→ YOUR TASK
The lines to copy are those in the listing below that contain the word "click".

→ PROVIDED DATA
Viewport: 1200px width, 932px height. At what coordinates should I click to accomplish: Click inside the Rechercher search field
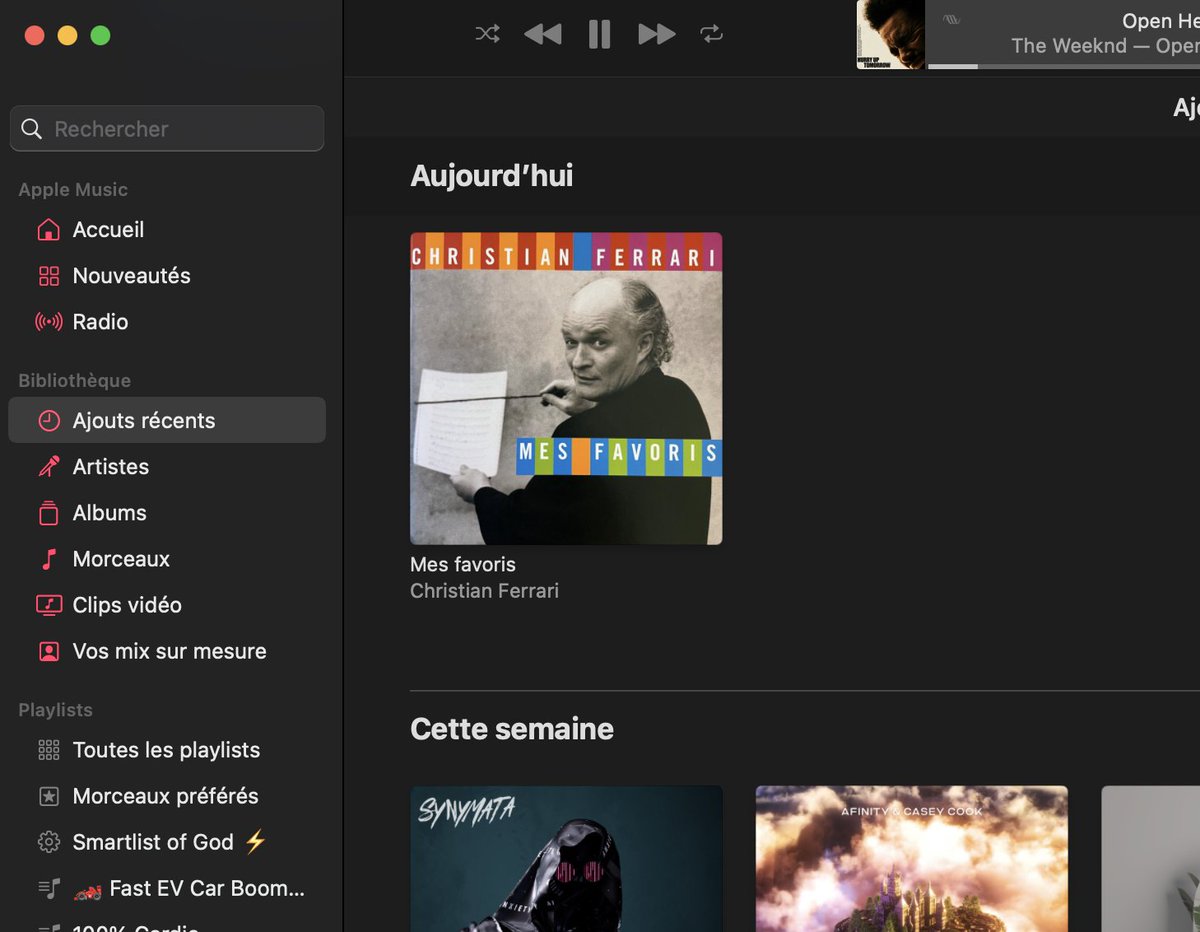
* * *
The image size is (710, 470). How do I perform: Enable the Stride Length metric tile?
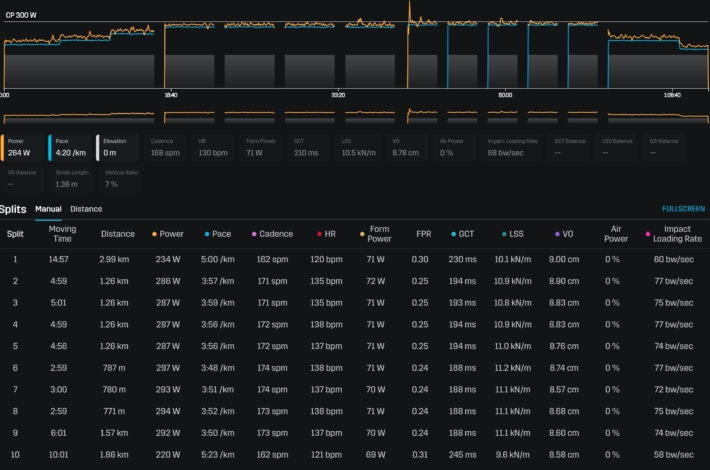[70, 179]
...
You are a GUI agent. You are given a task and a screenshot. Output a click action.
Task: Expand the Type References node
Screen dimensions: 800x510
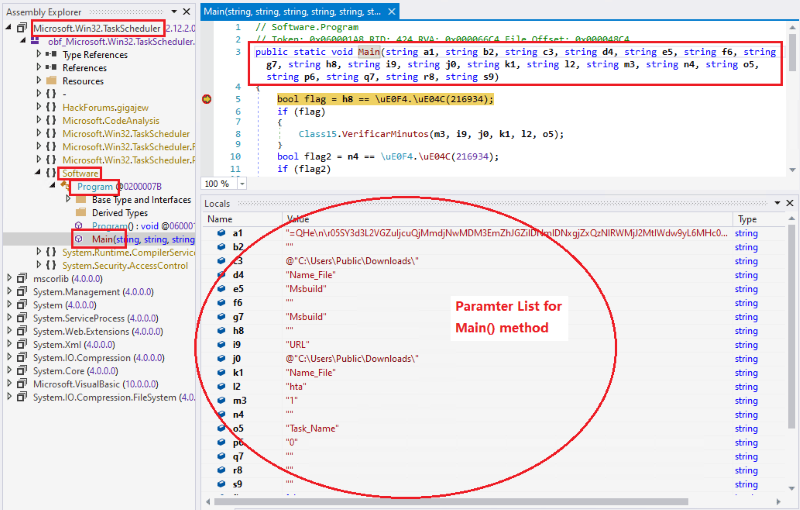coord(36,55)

→ TASK SOLUTION
Viewport: 1200px width, 932px height. At what coordinates should I click to accomplish: Click inside the Rechercher search field
You are a GUI agent. You are given a task and a screenshot. Output a click action.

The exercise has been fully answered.